Transcribe the material from its first line onward, ending with the line that contains "Task: Select the M size cell" and adding nothing beyond it.

Records:
┄┄┄┄┄┄

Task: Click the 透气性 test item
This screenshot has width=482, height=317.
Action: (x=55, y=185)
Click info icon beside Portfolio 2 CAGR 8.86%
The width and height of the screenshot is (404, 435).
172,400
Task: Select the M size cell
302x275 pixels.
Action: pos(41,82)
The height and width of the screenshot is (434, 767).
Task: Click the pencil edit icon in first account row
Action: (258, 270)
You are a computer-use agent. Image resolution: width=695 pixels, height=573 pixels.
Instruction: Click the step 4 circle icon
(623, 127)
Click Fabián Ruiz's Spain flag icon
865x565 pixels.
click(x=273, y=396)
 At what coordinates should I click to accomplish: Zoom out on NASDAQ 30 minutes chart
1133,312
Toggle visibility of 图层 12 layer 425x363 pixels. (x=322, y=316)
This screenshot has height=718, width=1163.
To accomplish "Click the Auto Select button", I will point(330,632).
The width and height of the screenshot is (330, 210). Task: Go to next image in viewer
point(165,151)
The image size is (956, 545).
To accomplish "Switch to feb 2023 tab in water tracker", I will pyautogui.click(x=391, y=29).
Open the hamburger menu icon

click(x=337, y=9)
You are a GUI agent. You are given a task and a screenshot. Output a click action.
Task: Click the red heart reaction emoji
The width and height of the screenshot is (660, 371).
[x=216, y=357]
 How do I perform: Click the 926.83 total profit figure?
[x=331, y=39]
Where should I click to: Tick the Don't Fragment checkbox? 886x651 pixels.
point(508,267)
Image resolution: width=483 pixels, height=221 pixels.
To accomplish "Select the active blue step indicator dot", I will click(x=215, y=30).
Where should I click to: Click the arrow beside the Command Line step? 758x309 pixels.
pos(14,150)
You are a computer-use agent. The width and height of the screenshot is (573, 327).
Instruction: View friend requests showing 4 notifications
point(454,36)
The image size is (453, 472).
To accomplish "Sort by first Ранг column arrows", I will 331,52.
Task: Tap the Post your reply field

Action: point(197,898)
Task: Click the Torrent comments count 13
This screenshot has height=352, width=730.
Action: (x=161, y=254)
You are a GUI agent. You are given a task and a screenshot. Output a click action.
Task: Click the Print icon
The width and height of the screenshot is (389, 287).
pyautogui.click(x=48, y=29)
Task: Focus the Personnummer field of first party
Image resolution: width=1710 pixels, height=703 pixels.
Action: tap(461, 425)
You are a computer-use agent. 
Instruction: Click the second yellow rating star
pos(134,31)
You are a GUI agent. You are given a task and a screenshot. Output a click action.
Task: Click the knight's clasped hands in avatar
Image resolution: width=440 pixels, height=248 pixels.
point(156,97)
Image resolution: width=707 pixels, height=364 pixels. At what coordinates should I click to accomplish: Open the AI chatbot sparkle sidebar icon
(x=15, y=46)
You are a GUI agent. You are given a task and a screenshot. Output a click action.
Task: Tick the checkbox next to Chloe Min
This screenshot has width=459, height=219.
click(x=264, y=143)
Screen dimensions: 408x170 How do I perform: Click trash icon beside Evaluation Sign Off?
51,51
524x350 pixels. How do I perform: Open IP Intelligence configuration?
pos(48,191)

┄┄┄┄┄┄

Result for this exercise:
Task: Click the 透气性 test item
This screenshot has width=482, height=317.
Action: (x=55, y=185)
Click info icon beside Portfolio 2 CAGR 8.86%
The width and height of the screenshot is (404, 435).
172,400
Task: Select the M size cell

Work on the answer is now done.